Find a pyramid containing a given cuboid under some constraints.

Question

Can someone help out with this geometry problem plase?

I have a pyramid $P$ with square basis and each of its 4 triangles is equilateral. I also have cuboid $C$ with height 25 and width 50, something like this:

So the volume of $C$ is $25 . 50 . 50 = 62500$

I need to find out how big the square base of $P$ must be in order for $P$ to fully contain $C$ with the bottom of $C$ being at distance $26$ from the square base of $P$.Basically the cube must be fully inside the pyramid and to hand $26$ units above the pyramid's floor.

Can someone give advice on how to solve this?I have no other info on the pyramid.Is it even possible to solve this with so little information?

Answer 1

The suggested cross section is shown. Let $h$ be the height of the pyramid above the top of $C$and let $w$ be half the width of the base. By similar triangles, $$ \frac{w}{h + 51} = \frac{25}{h}, \quad\text{or}\quad w = 25\left(1 + \frac{51}{h}\right). $$

Answer 2

Solution

Let the pyramid $ABCDE$ whose sides have length $L$. See figure 1.

Figure 1

The right angled triangles $\triangle ENF$ and $\triangle EMB$ are isosceles. (Check it out).

Using Pythagoras we get: $$GF=50 \sqrt{2}$$ and $$DB=L \sqrt{2}$$.

So $NF=25 \sqrt{2}$ and $MB=\frac{L \sqrt{2}}{2}$.

As $EM=MB$ we get: $$L=50+51 \sqrt{2}$$

Your tasks »
a) Translate this sentence from the pyramid thread above into Spanish: "I have a pyramid $P$ with square basis and each of its 4 triangles is equilateral."
b) Reproduce the passage of the pyramid thread above from "So the volume" up to and including "so little information?".

Raw data »
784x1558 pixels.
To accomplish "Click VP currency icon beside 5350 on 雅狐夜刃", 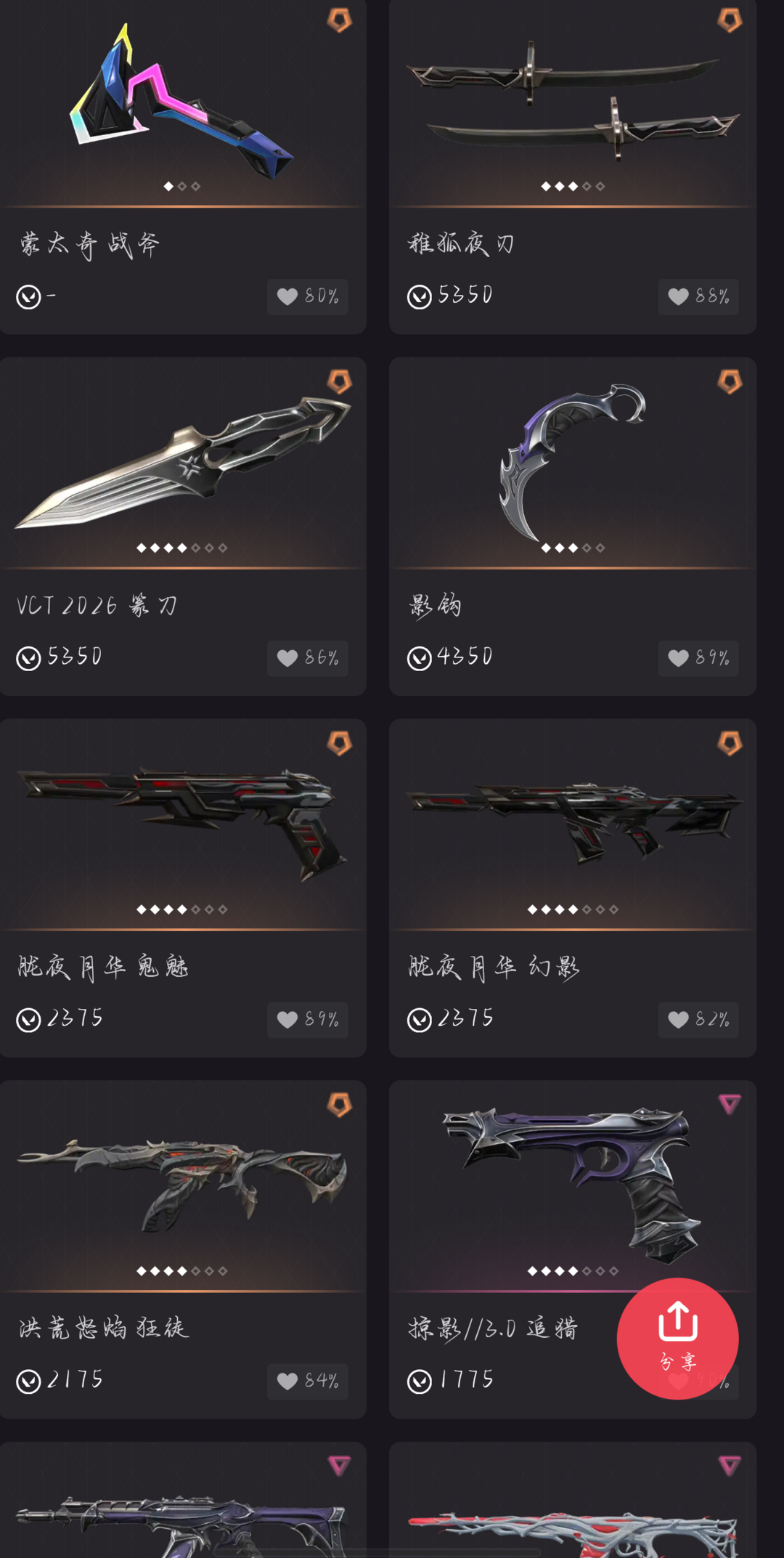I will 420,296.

Problem solutions »
a) Tengo una pirámide $P$ de base cuadrada y cada uno de sus 4 triángulos es equilátero.

b)
So the volume of $C$ is $25 . 50 . 50 = 62500$

I need to find out how big the square base of $P$ must be in order for $P$ to fully contain $C$ with the bottom of $C$ being at distance $26$ from the square base of $P$.Basically the cube must be fully inside the pyramid and to hand $26$ units above the pyramid's floor.

Can someone give advice on how to solve this?I have no other info on the pyramid.Is it even possible to solve this with so little information?